AMA Queensland has written to the Queensland University of Technology (QUT), which was engaged to manage the UTI pilot’s implementation and evaluation. QUT has confirmed that a research study was undertaken and report provided to Queensland Health, but this has not been made available to doctors or to the public.

“From the limited information available about this trial, we understand that the pharmacist who provided the pilot service also conducts the follow-up call to the patient, and then reports the feedback back to the trial coordinators,” Prof Perry said.

“This does not seem like the most effective way to conduct a clinical trial. A patient who has just discovered that they have a misdiagnosed STI may not want to tell their pharmacist. A patient who is dissatisfied with the treatment they’ve received may be reticent to explain that dissatisfaction to the person who provided it.

“We have asked QUT to consider whether a trial that provides no clear mechanism for patients or doctors to report adverse events, and where the data for the evaluation of a service comes from the pharmacist who delivered that service, meets their usual standards for ethical approvals.

“Doctors are united in their opposition to the expansion of the UTI pilot to 23 conditions through the North Queensland pharmacy trial with 96 per cent saying it presents too great a risk to patient safety.

“Every pharmacy-trained doctor who responded to our survey said the proposed 120 hours of online learning for pharmacists taking part in the North Queensland trial is not enough.

“Doctors and pharmacists work as a team. Pharmacists are experts in medications and provide a critical safeguard over prescriptions, picking up potential errors or unintended adverse impacts.
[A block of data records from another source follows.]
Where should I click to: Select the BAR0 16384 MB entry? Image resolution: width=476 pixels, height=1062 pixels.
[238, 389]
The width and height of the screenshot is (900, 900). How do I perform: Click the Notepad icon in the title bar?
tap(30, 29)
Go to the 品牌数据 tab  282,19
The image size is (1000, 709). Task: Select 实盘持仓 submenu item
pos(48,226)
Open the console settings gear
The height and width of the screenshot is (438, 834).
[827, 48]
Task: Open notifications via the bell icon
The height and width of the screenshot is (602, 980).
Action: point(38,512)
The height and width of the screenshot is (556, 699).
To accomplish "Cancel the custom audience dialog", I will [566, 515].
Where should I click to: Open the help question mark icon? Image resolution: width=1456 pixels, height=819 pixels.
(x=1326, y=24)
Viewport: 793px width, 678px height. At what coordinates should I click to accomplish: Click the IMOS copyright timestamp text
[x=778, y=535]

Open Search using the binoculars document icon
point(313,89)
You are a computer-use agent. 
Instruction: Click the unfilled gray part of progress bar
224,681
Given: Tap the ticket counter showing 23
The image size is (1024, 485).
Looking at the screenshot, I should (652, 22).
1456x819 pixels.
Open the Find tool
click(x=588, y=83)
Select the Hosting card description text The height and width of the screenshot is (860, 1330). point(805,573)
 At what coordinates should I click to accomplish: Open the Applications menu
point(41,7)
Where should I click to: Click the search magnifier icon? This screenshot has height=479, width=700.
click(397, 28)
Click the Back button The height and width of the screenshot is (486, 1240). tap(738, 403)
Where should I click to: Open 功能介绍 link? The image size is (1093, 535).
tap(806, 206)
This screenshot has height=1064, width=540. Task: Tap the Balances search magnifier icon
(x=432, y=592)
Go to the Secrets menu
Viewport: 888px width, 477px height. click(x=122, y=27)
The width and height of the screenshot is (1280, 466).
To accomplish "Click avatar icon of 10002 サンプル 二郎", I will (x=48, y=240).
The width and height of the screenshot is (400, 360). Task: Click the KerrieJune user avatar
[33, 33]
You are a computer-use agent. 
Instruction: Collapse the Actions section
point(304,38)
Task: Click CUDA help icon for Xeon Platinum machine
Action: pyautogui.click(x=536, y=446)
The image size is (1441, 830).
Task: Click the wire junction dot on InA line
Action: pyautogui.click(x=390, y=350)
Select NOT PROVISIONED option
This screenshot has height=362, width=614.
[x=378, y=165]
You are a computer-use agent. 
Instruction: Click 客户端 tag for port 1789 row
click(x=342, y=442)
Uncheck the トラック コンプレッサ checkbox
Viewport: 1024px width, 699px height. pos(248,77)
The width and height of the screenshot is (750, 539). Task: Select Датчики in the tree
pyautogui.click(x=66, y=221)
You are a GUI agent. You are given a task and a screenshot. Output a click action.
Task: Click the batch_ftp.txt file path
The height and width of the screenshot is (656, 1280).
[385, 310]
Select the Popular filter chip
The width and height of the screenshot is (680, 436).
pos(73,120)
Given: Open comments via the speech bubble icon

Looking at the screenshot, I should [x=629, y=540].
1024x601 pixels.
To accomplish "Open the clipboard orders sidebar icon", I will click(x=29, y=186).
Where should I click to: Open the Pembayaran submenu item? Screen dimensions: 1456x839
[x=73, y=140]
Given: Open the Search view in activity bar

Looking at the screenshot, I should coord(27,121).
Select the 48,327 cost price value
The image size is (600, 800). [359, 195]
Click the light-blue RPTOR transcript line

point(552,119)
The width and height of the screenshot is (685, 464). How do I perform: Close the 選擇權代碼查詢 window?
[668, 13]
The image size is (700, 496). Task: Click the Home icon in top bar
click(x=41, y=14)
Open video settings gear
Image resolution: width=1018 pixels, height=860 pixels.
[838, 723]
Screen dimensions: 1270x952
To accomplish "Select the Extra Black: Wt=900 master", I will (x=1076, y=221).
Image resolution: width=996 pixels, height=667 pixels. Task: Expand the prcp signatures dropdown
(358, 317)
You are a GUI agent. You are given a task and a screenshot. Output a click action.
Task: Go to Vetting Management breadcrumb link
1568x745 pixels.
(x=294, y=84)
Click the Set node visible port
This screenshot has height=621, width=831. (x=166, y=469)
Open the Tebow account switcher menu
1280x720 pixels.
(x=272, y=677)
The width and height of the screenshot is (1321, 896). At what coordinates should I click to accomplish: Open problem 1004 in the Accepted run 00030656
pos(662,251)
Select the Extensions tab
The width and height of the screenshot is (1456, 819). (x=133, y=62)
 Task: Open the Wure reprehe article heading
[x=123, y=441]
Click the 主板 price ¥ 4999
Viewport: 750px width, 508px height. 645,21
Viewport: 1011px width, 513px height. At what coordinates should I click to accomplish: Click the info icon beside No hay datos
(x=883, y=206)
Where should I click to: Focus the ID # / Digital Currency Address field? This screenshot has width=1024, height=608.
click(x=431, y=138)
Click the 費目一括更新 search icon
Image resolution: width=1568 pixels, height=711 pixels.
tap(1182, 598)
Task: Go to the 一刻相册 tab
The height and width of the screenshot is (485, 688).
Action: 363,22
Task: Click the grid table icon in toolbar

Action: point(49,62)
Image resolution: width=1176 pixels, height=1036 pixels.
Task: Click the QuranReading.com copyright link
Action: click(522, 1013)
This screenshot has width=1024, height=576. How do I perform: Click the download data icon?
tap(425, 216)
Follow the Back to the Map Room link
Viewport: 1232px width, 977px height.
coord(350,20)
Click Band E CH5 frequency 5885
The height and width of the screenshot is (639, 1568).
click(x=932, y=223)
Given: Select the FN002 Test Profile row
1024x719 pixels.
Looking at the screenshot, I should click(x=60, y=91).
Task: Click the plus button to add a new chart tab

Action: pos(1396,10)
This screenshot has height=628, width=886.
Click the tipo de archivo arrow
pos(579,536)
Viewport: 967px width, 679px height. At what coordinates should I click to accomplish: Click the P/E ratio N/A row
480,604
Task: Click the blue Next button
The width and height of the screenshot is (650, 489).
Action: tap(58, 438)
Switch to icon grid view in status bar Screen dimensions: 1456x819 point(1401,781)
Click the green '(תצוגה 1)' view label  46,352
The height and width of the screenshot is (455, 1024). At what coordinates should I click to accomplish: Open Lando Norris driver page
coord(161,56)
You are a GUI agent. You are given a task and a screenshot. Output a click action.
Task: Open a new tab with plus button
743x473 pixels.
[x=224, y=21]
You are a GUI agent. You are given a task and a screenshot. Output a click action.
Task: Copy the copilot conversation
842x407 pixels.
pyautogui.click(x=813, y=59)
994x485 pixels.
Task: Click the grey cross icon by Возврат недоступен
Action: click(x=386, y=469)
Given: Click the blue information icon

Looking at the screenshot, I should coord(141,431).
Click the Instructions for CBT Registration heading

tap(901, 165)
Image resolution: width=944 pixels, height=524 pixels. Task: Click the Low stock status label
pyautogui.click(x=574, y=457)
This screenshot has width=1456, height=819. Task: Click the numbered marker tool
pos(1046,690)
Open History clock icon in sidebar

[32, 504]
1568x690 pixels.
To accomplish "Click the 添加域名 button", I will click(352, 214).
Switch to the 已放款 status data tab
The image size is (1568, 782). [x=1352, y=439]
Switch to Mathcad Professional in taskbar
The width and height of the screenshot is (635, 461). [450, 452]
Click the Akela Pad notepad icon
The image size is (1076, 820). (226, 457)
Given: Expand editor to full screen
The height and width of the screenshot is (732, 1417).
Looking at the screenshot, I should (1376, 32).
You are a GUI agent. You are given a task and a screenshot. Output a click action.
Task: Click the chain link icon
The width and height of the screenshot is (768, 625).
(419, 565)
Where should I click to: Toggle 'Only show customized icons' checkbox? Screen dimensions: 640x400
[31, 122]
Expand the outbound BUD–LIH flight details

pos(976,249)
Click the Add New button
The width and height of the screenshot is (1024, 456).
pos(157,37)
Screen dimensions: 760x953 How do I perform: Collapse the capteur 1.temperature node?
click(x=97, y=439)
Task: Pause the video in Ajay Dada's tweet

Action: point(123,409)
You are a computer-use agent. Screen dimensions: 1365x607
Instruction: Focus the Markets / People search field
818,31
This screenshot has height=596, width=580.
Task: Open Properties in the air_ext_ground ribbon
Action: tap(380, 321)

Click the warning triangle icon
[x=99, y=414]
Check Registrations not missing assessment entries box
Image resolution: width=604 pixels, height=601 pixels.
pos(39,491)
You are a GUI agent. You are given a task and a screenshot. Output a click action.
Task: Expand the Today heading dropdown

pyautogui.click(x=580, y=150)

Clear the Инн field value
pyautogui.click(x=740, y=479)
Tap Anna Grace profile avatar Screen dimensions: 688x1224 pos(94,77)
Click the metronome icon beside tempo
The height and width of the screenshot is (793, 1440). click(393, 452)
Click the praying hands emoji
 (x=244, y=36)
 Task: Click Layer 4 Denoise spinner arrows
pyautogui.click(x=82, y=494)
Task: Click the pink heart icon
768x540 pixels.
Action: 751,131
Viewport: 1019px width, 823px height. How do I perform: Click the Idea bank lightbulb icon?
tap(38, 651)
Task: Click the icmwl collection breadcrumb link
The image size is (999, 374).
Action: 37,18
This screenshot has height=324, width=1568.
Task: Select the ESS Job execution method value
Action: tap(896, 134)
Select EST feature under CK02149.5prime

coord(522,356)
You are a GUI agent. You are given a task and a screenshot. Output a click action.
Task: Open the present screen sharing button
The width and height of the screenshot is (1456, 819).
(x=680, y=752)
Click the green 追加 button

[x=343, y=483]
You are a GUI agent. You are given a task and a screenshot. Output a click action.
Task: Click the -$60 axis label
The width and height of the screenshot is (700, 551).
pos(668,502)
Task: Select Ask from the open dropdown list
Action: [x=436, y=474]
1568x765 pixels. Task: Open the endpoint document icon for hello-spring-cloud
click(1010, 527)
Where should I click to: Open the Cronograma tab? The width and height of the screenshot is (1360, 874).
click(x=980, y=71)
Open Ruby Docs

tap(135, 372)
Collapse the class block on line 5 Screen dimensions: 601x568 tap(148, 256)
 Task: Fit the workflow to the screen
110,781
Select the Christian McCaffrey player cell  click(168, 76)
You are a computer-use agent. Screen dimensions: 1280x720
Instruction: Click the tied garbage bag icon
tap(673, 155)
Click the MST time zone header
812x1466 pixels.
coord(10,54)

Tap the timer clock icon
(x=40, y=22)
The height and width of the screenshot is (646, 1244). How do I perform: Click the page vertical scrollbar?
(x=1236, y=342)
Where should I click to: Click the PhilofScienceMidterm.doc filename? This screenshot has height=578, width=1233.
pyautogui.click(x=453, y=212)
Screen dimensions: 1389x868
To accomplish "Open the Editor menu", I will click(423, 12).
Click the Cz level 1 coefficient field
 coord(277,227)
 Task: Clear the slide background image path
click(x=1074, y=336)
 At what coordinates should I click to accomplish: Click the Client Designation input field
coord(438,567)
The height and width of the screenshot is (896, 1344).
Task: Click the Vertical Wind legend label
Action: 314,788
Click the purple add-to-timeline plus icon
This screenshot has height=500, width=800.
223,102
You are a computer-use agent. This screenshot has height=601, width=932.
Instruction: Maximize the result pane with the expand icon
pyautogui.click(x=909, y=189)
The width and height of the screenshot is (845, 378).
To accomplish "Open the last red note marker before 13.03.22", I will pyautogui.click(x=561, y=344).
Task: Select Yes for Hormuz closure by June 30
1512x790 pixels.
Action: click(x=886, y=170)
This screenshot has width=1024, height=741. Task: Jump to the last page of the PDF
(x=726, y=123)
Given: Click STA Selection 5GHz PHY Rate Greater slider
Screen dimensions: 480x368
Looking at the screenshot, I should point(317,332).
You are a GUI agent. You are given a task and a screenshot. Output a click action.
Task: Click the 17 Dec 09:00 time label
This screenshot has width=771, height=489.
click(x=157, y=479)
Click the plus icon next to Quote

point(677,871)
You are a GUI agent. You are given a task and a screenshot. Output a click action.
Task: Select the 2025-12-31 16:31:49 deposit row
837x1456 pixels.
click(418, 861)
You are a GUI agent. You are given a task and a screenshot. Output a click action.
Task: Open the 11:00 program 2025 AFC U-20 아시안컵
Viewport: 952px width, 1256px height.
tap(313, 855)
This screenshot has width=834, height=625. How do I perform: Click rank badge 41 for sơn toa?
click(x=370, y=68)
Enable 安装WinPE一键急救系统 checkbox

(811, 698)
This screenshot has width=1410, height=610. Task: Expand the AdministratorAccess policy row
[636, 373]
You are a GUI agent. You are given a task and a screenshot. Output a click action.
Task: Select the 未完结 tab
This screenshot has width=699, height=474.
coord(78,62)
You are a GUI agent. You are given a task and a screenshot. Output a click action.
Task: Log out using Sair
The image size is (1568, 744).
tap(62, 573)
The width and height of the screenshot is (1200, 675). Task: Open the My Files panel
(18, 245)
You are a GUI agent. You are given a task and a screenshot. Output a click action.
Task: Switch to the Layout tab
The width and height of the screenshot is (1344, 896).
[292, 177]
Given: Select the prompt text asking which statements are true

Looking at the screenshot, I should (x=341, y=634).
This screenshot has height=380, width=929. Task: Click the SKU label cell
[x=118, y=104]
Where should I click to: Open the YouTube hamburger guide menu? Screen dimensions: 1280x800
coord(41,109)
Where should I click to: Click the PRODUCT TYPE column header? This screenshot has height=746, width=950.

“That is why prescribing and dispensing are separated by legislation – to ensure the checks and balances are there to protect patients and avoid any conflicts of interest.

“We call on the Queensland Government to release QUT’s evaluation of the UTI pilot and the Government’s plans for implementing the North Queensland pilot – including its schedule for changing laws to allow pharmacists to prescribe Schedule 4 medications – to allow appropriate scrutiny from the public and healthcare professionals before proceeding with the dangerous North Queensland trial.”